Photography in China was seen as a Socialist Realist propagandist tool, and thus a form of fictionalised 'truth telling'.

[edit] 1976-1993

The aftermath of the Cultural Revolution led to a documentary photography movement that rapidly grew in strength. Many photojournalists worked for the state, and therefore they do not own their copyright in their work.

[edit] 1993-present

The establishment in 1993 of the East Village area of the capital Beijing, established an artistic coterie that used photography as an adjunct to experimental performance art and conceptual art. In 1994, Rong Rong co-founded the first Chinese conceptual art photography magazine, New Photo.
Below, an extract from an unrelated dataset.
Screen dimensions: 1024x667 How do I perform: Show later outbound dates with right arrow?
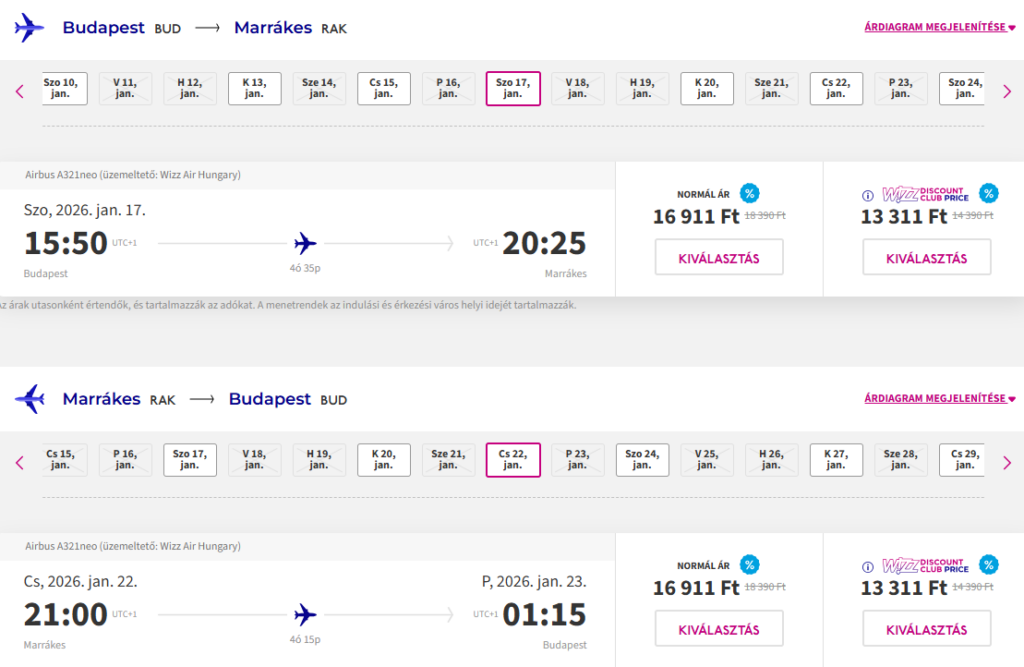[1007, 92]
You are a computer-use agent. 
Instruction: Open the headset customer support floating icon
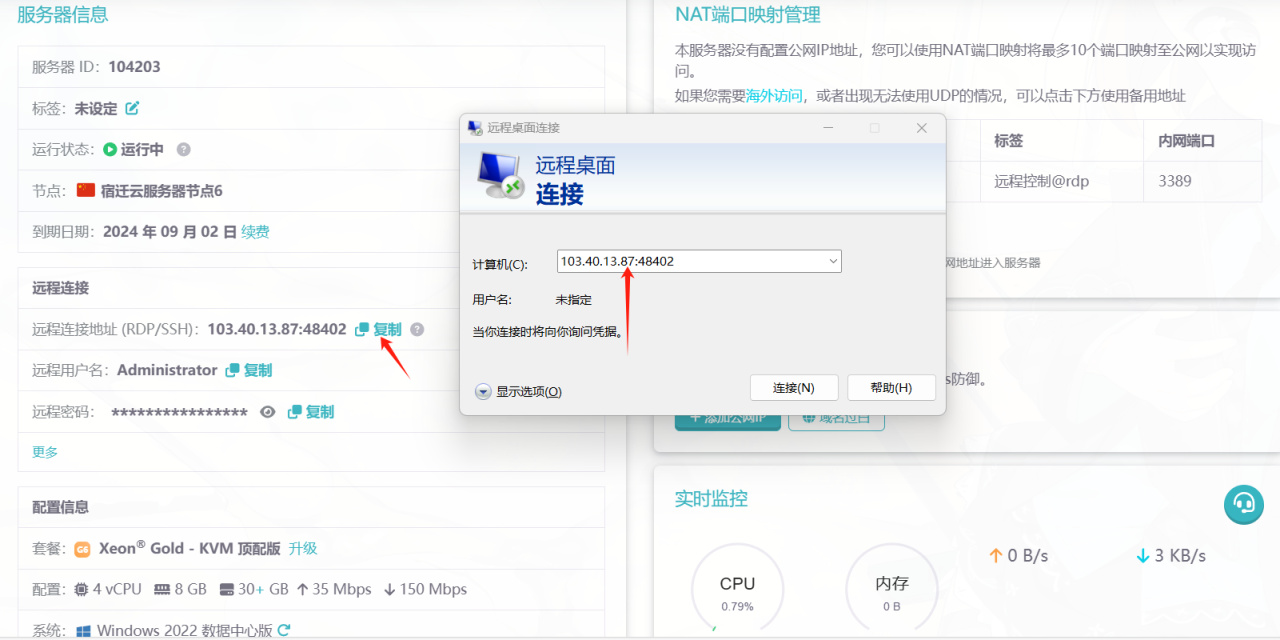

Many artist-photographers have had success, especially in the west. Although their work has not been as explicitly political as that by very similar conceptual artists in the west, it has used the same repertoire of 'shock'; nakedness, swear words, dead babies and elephant dung, among other items that have now become tired clichés. Some photographers also work in 'Chinese kitsch' - sometimes called "Mao goes Pop" — a collage style very similar to western pop art of the 1960s. Presently, we are reminded of the discursive autonomy contemporary Chinese art is increasingly afforded, seen in works by artists such as Xu Zhen, Xing Danwen, and Zhang Yue - artists who can not be easily summarized under the umbrella of a single artistic praxis such as "kitsch" or "pop" or "shock."